In this instance, the 16-year-old girl seeking an abortion was afraid that her mother would disown her and therefore did not want to comply with the parental notification requirement imposed on minors under Florida law.  She had not discussed the prospect of procuring an abortion with trusted adults, and the one adult she had approached–her boyfriend’s mother–appears to have told her, without comment, to call an abortion facility for more information.  It seems well within the authority of the trial court to reach the conclusion, under those circumstances, that the 16-year-old girl lacked the maturity to make the decision without input from an adult.  The Fifth DCA affirmed, meaning that the girl must now demonstrate parental notice prior to procuring an abortion.
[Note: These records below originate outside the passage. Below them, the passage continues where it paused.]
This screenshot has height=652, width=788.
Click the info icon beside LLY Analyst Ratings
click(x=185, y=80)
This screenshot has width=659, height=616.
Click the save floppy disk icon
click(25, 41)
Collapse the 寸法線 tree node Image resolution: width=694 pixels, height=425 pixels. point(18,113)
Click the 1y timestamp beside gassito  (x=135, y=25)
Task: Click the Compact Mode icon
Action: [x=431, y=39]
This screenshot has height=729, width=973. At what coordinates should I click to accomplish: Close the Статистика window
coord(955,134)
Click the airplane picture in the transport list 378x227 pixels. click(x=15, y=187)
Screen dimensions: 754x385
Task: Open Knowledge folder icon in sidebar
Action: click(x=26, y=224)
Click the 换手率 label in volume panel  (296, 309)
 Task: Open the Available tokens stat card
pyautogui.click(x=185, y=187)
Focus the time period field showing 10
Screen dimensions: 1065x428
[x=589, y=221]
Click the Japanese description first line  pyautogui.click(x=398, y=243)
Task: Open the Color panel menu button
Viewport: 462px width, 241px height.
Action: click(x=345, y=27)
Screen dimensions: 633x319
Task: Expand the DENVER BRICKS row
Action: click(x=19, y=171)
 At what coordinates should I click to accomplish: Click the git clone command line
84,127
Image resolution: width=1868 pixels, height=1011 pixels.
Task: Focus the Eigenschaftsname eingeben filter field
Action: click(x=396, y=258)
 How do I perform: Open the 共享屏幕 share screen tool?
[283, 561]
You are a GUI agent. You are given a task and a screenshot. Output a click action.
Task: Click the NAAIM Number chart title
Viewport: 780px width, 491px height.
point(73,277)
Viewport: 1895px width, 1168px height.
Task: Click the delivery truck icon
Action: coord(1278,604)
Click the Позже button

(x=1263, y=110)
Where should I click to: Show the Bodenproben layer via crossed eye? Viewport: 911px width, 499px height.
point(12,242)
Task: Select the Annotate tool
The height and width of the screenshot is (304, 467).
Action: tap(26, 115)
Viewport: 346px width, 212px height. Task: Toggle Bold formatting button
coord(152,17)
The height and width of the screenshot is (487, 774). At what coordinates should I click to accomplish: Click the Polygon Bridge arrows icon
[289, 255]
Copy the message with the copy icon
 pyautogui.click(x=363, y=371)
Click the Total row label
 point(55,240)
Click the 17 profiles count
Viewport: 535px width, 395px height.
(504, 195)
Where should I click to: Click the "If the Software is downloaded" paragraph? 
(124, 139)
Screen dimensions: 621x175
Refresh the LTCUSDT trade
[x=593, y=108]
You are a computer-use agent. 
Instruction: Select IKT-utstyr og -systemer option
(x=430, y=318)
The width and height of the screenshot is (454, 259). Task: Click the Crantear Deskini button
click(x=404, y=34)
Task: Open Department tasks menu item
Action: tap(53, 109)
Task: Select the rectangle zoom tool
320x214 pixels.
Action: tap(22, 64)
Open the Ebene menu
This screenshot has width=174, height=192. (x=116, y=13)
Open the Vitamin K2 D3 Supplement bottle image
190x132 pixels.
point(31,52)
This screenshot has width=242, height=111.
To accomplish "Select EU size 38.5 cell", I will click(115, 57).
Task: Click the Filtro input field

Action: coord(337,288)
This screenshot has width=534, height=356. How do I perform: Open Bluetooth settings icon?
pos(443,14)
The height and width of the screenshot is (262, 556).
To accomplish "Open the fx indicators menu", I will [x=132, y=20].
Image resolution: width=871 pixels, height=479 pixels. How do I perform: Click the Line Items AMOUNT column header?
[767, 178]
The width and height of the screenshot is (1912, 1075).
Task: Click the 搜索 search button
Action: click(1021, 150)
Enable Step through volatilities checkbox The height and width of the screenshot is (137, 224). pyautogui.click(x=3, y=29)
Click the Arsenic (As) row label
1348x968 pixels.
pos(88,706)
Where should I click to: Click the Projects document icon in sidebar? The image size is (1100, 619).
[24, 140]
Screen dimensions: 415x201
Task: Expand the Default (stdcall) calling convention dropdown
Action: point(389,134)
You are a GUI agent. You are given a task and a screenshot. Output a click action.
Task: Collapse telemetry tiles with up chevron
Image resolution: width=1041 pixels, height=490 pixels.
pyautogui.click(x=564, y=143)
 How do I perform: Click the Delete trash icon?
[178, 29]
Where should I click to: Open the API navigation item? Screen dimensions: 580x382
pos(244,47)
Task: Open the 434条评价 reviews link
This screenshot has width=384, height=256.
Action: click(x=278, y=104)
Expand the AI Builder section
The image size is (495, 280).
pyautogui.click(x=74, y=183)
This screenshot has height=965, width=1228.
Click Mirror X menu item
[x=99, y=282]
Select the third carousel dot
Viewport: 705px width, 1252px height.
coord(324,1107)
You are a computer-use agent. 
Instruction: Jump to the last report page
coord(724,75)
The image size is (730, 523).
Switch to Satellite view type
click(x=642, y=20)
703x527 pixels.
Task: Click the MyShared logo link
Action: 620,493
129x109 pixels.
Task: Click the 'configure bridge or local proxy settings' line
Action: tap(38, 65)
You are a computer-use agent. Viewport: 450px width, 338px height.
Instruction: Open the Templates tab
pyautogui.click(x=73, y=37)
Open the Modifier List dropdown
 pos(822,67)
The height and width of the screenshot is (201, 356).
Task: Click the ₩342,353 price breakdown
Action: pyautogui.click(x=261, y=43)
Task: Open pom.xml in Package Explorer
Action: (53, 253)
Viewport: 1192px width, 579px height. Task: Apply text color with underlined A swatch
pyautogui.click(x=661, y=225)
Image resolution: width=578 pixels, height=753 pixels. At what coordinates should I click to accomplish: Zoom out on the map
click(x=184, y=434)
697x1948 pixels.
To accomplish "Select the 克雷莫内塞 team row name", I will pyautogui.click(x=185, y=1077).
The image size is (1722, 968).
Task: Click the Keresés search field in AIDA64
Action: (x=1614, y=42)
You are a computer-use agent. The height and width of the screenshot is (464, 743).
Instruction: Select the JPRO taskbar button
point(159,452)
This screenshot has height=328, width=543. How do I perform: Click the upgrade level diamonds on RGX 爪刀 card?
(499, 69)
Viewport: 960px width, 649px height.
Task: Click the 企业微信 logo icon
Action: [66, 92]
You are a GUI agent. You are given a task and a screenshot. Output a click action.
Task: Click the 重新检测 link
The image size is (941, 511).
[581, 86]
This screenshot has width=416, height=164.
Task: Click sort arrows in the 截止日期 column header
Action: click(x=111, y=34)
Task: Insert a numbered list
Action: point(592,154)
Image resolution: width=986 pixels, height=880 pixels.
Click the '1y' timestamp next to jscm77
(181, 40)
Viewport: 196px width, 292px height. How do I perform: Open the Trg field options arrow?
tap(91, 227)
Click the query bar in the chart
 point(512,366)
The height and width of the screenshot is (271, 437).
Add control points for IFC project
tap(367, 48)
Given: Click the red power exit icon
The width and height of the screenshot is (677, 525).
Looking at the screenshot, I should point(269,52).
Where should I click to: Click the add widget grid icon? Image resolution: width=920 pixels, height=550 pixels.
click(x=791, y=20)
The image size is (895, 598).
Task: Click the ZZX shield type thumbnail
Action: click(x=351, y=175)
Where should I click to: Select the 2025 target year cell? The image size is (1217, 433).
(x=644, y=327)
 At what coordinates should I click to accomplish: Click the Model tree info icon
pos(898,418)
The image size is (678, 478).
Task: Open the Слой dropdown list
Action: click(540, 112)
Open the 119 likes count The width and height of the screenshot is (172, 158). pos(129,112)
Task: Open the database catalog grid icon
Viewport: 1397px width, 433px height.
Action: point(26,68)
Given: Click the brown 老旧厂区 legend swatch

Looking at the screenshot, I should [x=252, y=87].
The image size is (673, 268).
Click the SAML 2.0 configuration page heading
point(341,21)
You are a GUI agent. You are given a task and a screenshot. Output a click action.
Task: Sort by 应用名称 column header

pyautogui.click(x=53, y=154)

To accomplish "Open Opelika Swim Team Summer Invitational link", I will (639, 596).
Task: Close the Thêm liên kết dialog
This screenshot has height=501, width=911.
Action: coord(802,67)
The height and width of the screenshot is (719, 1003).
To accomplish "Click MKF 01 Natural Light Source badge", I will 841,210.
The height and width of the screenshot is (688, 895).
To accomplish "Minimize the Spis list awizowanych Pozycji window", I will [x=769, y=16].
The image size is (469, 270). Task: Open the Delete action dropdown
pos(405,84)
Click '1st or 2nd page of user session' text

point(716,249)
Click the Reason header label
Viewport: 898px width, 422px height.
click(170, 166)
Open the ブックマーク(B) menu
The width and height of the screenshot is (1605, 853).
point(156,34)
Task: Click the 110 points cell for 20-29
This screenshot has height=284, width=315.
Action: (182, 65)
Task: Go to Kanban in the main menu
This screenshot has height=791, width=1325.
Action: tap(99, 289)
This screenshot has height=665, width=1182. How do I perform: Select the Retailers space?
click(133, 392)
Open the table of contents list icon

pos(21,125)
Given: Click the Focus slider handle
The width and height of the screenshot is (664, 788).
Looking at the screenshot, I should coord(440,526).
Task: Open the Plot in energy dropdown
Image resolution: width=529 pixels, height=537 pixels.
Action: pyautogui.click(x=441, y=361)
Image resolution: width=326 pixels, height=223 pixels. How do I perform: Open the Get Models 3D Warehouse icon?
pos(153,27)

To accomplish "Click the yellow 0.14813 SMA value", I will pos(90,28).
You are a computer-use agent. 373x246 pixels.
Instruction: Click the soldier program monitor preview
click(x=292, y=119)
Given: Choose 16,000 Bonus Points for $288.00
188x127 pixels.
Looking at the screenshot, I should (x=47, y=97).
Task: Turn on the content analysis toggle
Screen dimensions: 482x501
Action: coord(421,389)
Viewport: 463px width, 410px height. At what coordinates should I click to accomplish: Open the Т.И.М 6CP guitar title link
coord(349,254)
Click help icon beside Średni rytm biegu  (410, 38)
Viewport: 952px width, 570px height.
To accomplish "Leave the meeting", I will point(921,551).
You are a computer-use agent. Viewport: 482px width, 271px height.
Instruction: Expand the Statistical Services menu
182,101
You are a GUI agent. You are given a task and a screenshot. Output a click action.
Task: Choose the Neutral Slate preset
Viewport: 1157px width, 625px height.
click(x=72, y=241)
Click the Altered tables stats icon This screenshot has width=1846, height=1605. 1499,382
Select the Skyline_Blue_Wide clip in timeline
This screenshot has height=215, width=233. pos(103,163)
The law puts a great deal of discretion into the hands of judges when it comes to judicial bypass.  These are inherently soft considerations, ultimately leading to a judicial determination that is based on subjective factors difficult to discern from reading a transcript.  This much should be clear from the statute itself, which requires the judge considering the case to determine whether the “minor is sufficiently mature to decide whether to terminate her pregnancy . . . without the notification of a parent or guardian,” based on:

1. The minor’s:
a. Age.
b. Overall intelligence.
c. Emotional development and stability.
d. Credibility and demeanor as a witness.
e. Ability to accept responsibility.
f. Ability to assess both the immediate and long-range consequences of the minor’s choices.
g. Ability to understand and explain the medical risks of terminating her pregnancy and to apply that understanding to her decision.
2. Whether there may be any undue influence by another on the minor’s decision to have an abortion.